In the middle of the night
I go walking in my sleep
From the mountains of faith
To a river so deep
I must be looking for something
Something sacred I lost
But the river is wide
And it's too hard to cross

And even though I know the river is wide
I walk down every evening and I stand on the shore
And try to cross to the opposite side
So I can finally find out what I've been looking for


Rivers are important in a religious sense as well, the river Jordan and Styx for example. I could go on and on about this, but I think I’ve made my point here. Let me say again, this book is a gem and worth the time to read.
The book gives me more reason to pause and think about life and of course, my life in particular. The big questions arise (they always do…this never goes away). In my journey from a worldview based upon believing in a personal transcendent Being (somehow One who retains the emotional, personality, and moral components of the very creatures who write about It) to one where no One’s at home, the topic of Who Am I is a constant item for thought. Here’s what I understand and struggle with on various levels from what I am now exploring as truth.

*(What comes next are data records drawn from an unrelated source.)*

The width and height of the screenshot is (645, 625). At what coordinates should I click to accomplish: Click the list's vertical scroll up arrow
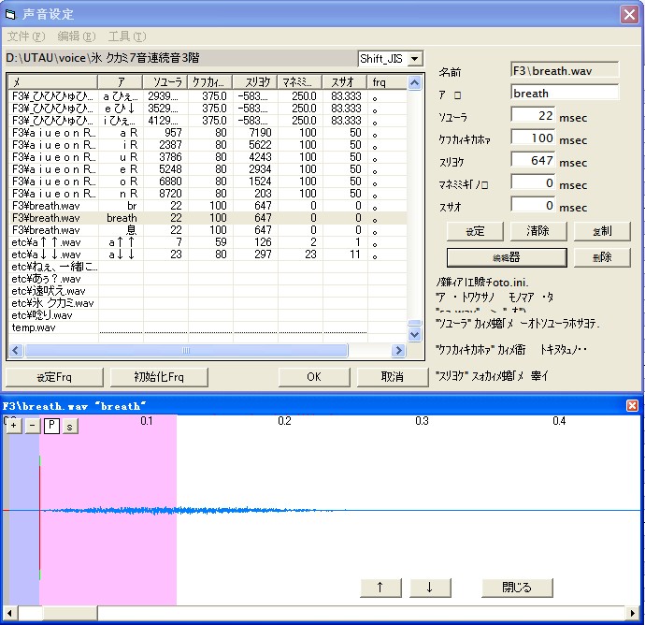414,82
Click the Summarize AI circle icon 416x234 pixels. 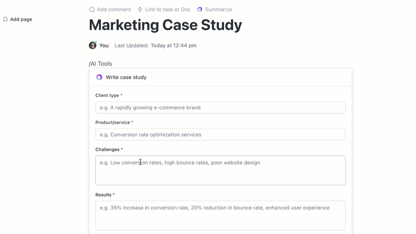pyautogui.click(x=200, y=9)
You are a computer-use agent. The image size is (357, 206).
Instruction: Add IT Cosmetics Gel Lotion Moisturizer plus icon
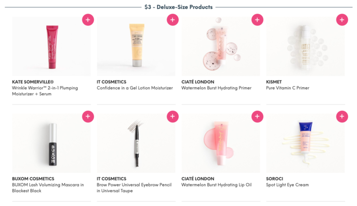tap(172, 20)
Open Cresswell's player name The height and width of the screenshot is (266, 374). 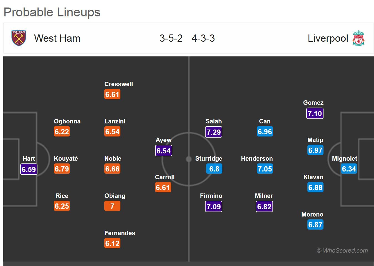pos(118,84)
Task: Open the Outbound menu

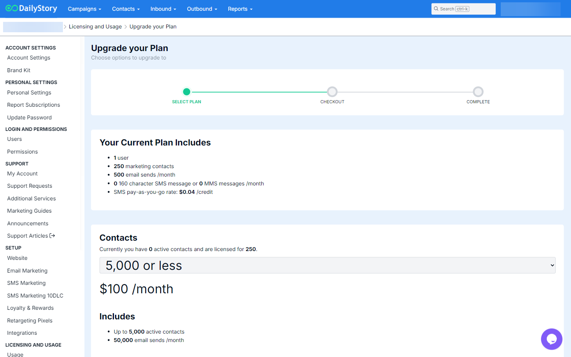Action: pos(202,9)
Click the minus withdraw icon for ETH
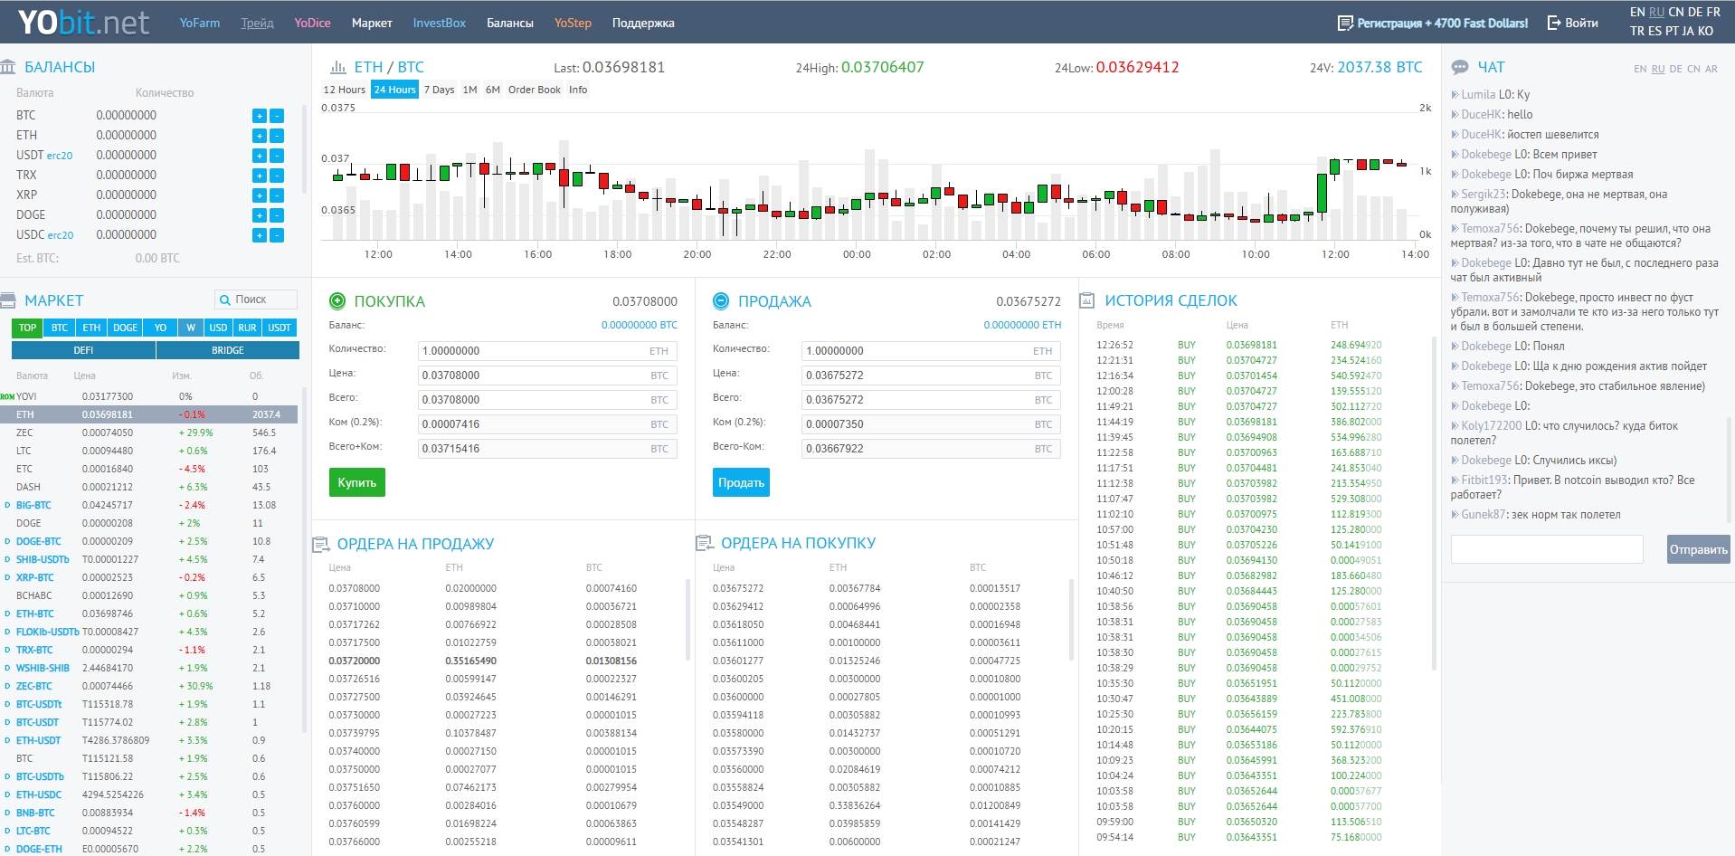This screenshot has width=1735, height=856. [277, 136]
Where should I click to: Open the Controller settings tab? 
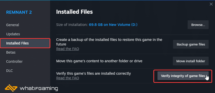pos(14,61)
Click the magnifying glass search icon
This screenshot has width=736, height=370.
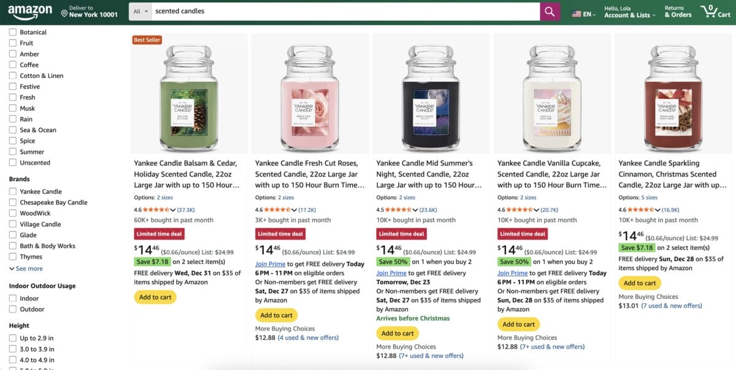[x=549, y=12]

The self that we know does not actually exist as a fixed entity. We are interconnected with everyone and everything else in the universe. The more we persist in identifying ourselves as separate beings, the more we delude ourselves and the more we invite suffering into our lives.  The self that we so strongly identify with is a bundle of aggregates that constantly shift, that is, these aggregates are not static in any sense.  We experience those things that are common to all humanity and our experiences reflect humanity and the universe. In the same fashion we are experienced and reflected by those around us and also the universe. This, at least to me, is a lot to take in and process.

“There is no self residing in body and mind, but the cooperation of the conformation produces what other would call a person.” ~ Buddha

So then, there is a path for us to walk on, there is walking to be done, but no traveler.  There are deeds to be done, but no doer.  There is the blowing of air, but no wind – God behind it that does the blowing.

So perhaps, I am not what I think I am.